Selma shows us that America is not the project of any one person. Because the single-most powerful word in our democracy is the word "We." "We The People." "We Shall Overcome." "Yes We Can."

Obama then paid tribute to the activists whose work made later changes possible: "Our job's easier because somebody already got us through that first mile." He quoted Isaiah 40:31:

Those who hope in the Lord will renew their strength. They will soar on [the] wings like eagles. They will run and not grow weary. They will walk and not be faint.

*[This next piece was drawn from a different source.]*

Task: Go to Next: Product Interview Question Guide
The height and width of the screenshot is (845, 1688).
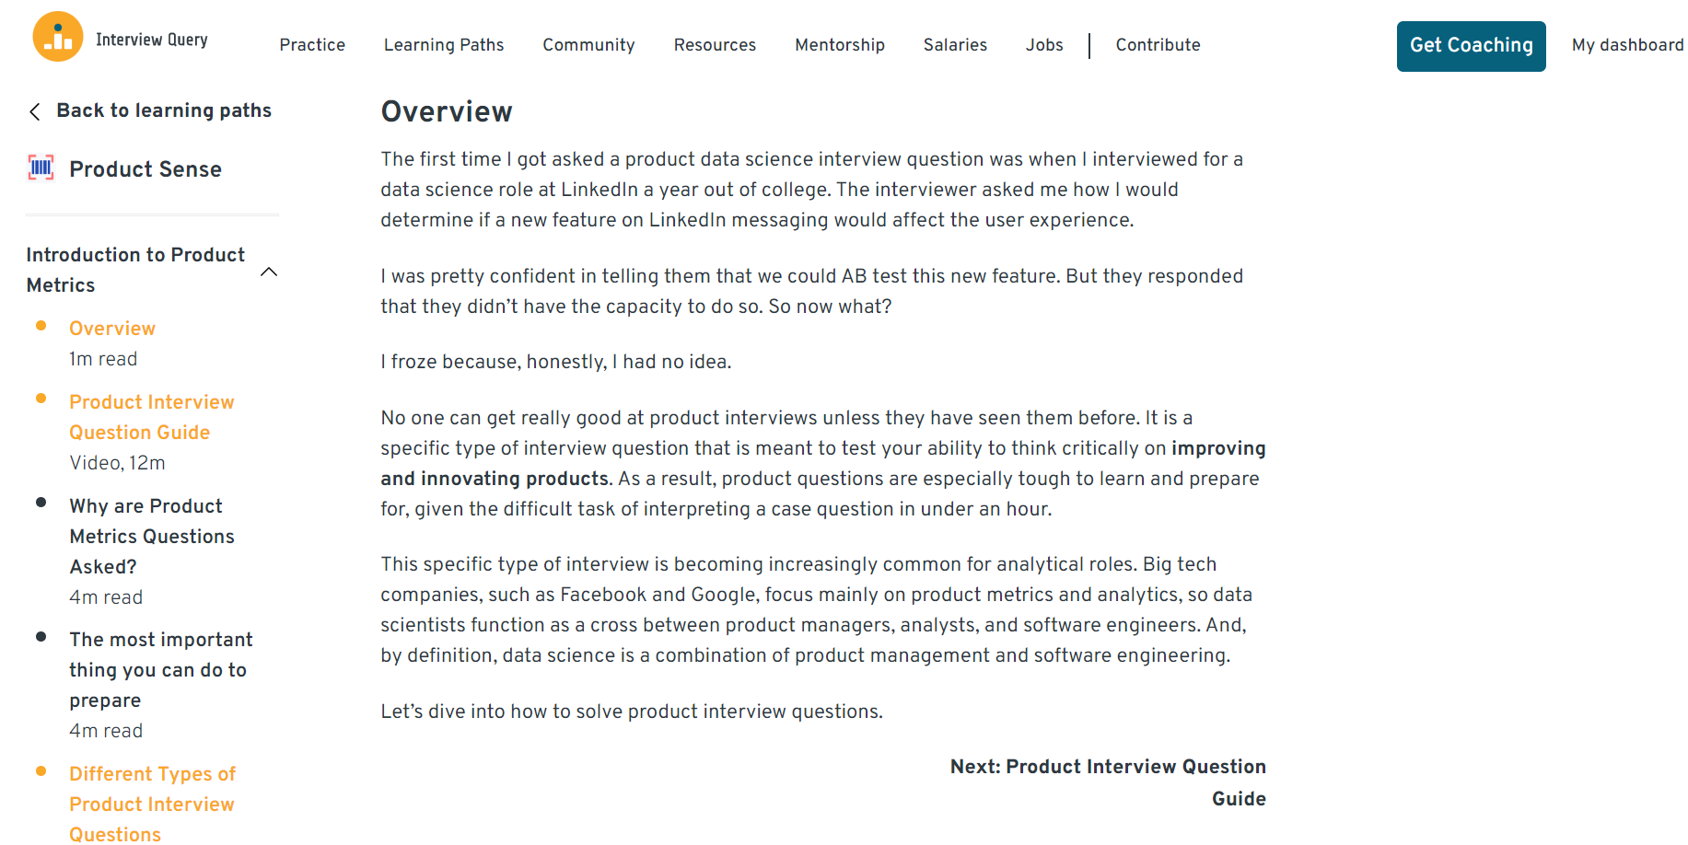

Concluding his remarks, Obama drew on another quote from Isaiah, saying:
We honor those who walked so we could run. We must run so our children soar. And we will not grow weary. For we believe in the power of an awesome God, and we believe in this country's sacred promise.

== Response ==

=== Politicians ===
Former Obama speechwriter Jon Favreau hailed the speech as "certainly among [Obama's] very best." According to leading George W. Bush speechwriter Michael Gerson, the speech "falls into the category of speeches that every child should read in school."

=== Press ===
The speech was described in The New York Times as:
reminiscent of Mr. Obama’s 2004 address to the Democratic National Convention; his speech on race in Philadelphia during the 2008 Democratic primaries; and some of his more impassioned moments on the campaign trail.
The Washington Post opined that this speech would be most enduring in the history books.